These five related party customers are solar module manufacturers, which assemble and integrate solar cells purchased from the Group and other suppliers into panels, modules and systems. Sales to these related parties totaled RMB 69,870,626 and RMB 1,389,696 for the six months ended June 30, 2006 and 2007, respectively.

 

15. Commitments

 

  a) Operating lease commitments

For the periods covered by these consolidated financial statements, the Group leased certain assets, including offices, dormitory and production facilities, from the Jinglong Group, under a non-cancelable operating lease which expired on June 30, 2006. During the same time, the Group also leased a piece of land under a non-cancelable operating lease from a third party expiring on May 31, 2019.

On July 1, 2006, the Group renewed its operating lease with the Jinglong Group.
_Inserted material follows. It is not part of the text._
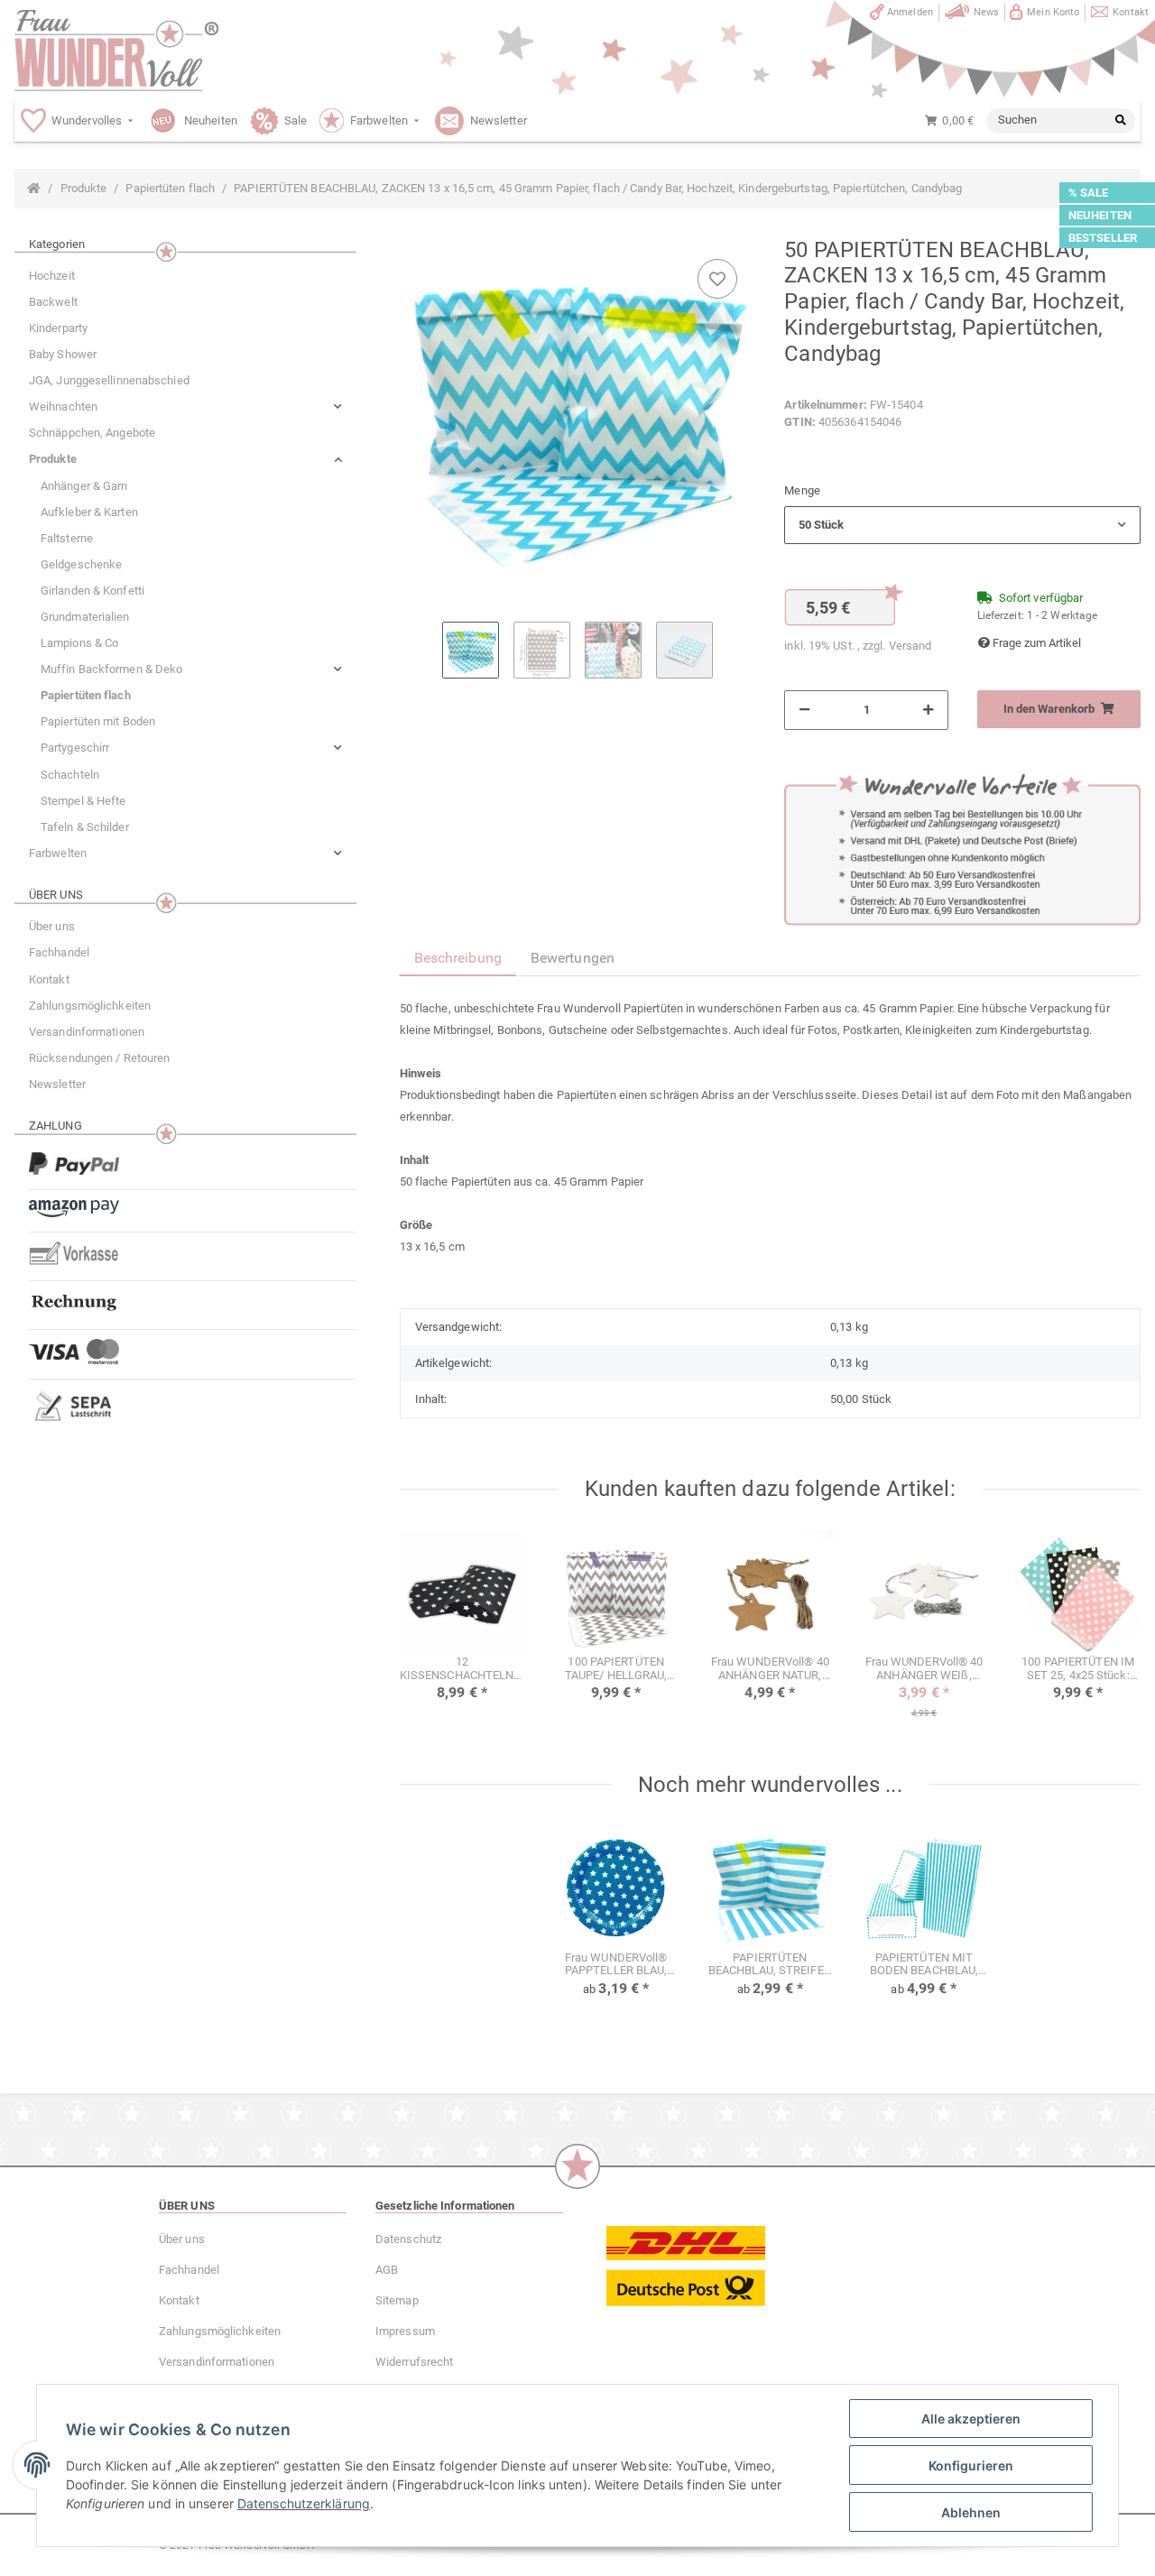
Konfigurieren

The renewed operating lease with the Jinglong Group covers the previously leased assets from the Jinglong Group, as well as the land initially leased from the third party, the rights of which was subsequently acquired by the Jinglong Group. The new non-cancelable operating lease with the Jinglong Group expires in June 2010 with an annual rental of RMB 1,800,000, which approximates market rents. The Group executed a lease termination agreement for the land with the third party on June 30, 2006. The Group also holds an operating lease with the Jinglong Group for an automobile. This non-cancelable operating lease expires in December 2007.

In June 2007, the Group entered into its operating lease with the Jinglong Group. The renewed operating lease with the Jinglong Group covers leased assets from the Jinglong Group, as well as the land. The new non-cancelable operating lease with the Jinglong Group expires in December 2011 with an annual rental of RMB 1,200,000, which approximates market rents.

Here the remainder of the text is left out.